Of the toilet? Sure.


----------



## Wayne Little (Apr 4, 2013)

How about this one....


----------



## tigerdriver (Apr 4, 2013)

think this thread may now be " jumping the shark"


----------



## Airframes (Apr 4, 2013)

Guess we'd better fin another subject, and make it snappy ....


----------



## Lucky13 (Apr 5, 2013)

Have to be a quick dump then....

Seen pics of a Skyraider, Korea I think, 'bombed up' with a kitchensink....


----------



## Micdrow (Apr 5, 2013)

Humm, maybe another B-25 Jan


----------



## Lucky13 (Apr 6, 2013)

Any idea why Pavla Models made Wellington Mk1C FN5 Gun Turrets for the Trumpeter kit?


----------



## Lucky13 (Apr 6, 2013)

Micdrow said:


> Humm, maybe another B-25 Jan



_'After the end of WWII, Colonel Johnson was KFA during an administrative mission to Japan on October 7, 1945 - Johnson, flying a B-25, and his crew had become lost in a typhoon. With the aircraft running out of fuel, Johnson ordered crew and passengers to bail out but had to give his parachute to a passenger. Johnson and co-pilot tried to nurse the aircraft safely back but were killed when the B-25 went down in the ocean.'_

Well, if you can identify this B-25, the one that Gerald R. Johnson went down in, then maybe...


----------



## A4K (Apr 6, 2013)

Lucky13 said:


> Any idea why Pavla Models made Wellington Mk1C FN5 Gun Turrets for the Trumpeter kit?
> 
> View attachment 229904




I thought Trumpeter did the Mk.Ic in 1:72 and 1:48 scale Jan?

Let me know if they're 1:72 and no good to you...


----------



## Lucky13 (Apr 7, 2013)

Those are 1/48 pal... True indeed, they make the Mk.1c in both 1/72 and 1/48. No reply from Sanger, about buying their Halifax Boulton Paul tail turret for my B-24D, so it looks like it's going to be the Polish Mk.1c Wellington that went MIA after a bomb raid, which means I need to buy one.. 
It's a great kit, their Wellington....


----------



## Micdrow (Apr 7, 2013)

Lucky13 said:


> _'After the end of WWII, Colonel Johnson was KFA during an administrative mission to Japan on October 7, 1945 - Johnson, flying a B-25, and his crew had become lost in a typhoon.

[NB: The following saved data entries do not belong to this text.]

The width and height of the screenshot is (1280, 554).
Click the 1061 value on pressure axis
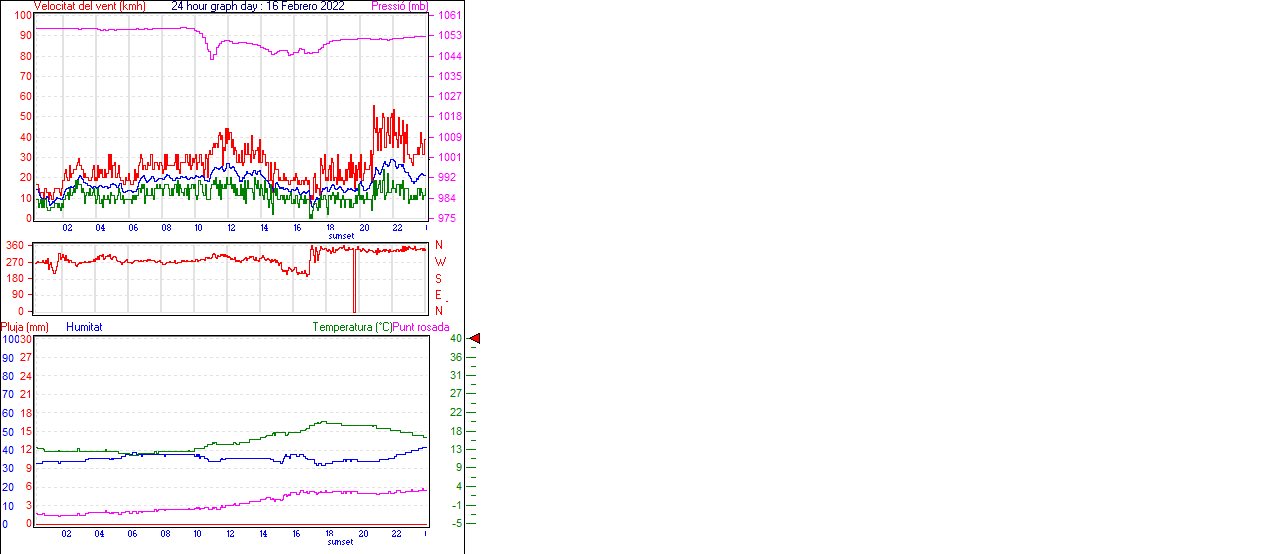click(x=449, y=16)
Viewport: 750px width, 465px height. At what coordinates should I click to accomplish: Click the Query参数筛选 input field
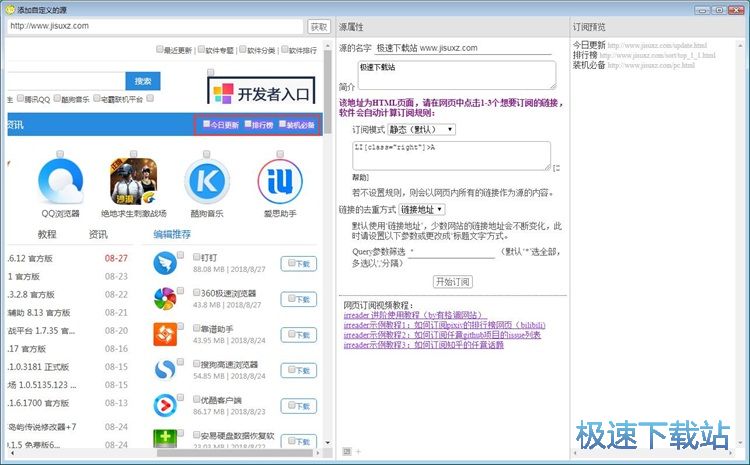click(x=451, y=252)
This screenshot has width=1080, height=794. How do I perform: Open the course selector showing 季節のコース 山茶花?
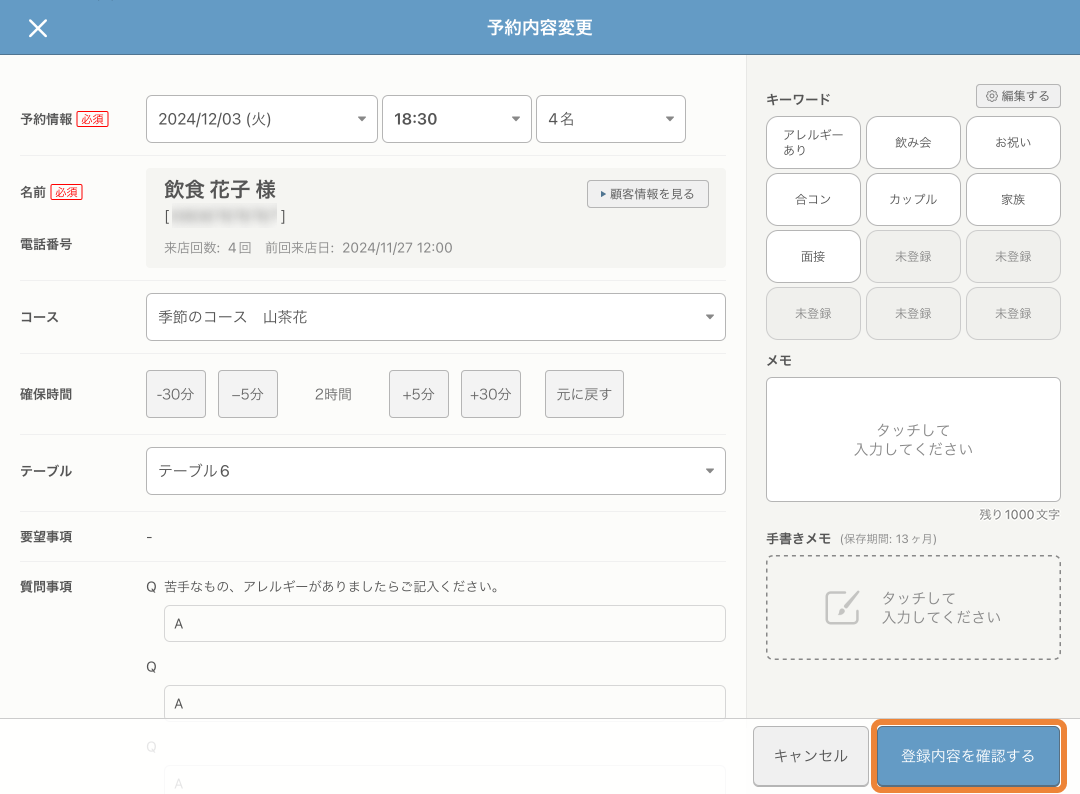coord(435,317)
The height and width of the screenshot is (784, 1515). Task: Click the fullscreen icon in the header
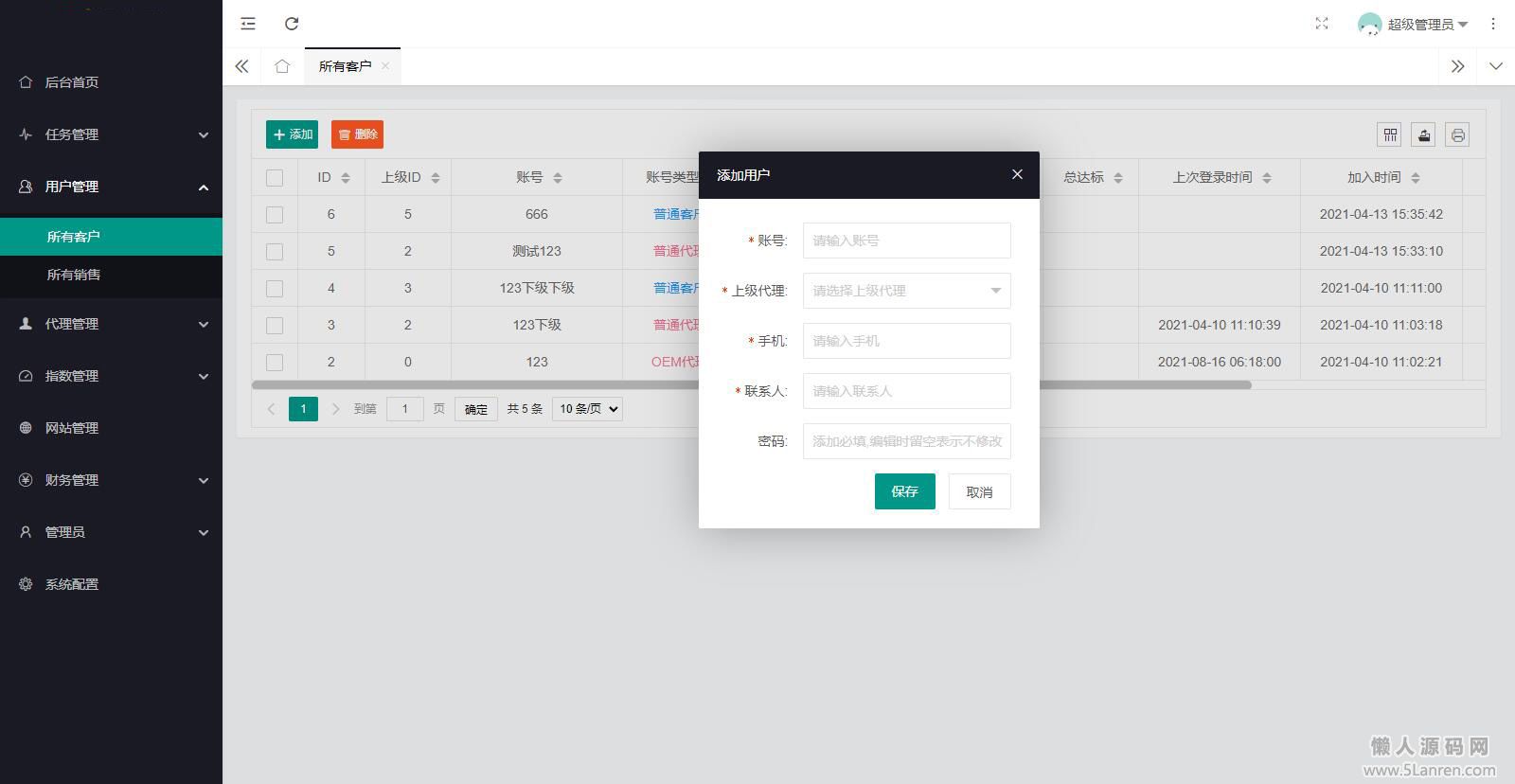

With the aircraft running out of fuel, Johnson ordered crew and passengers to bail out but had to give his parachute to a passenger. Johnson and co-pilot tried to nurse the aircraft safely back but were killed when the B-25 went down in the ocean.'_
> 
> Well, if you can identify this B-25, the one that Gerald R. Johnson went down in, then maybe...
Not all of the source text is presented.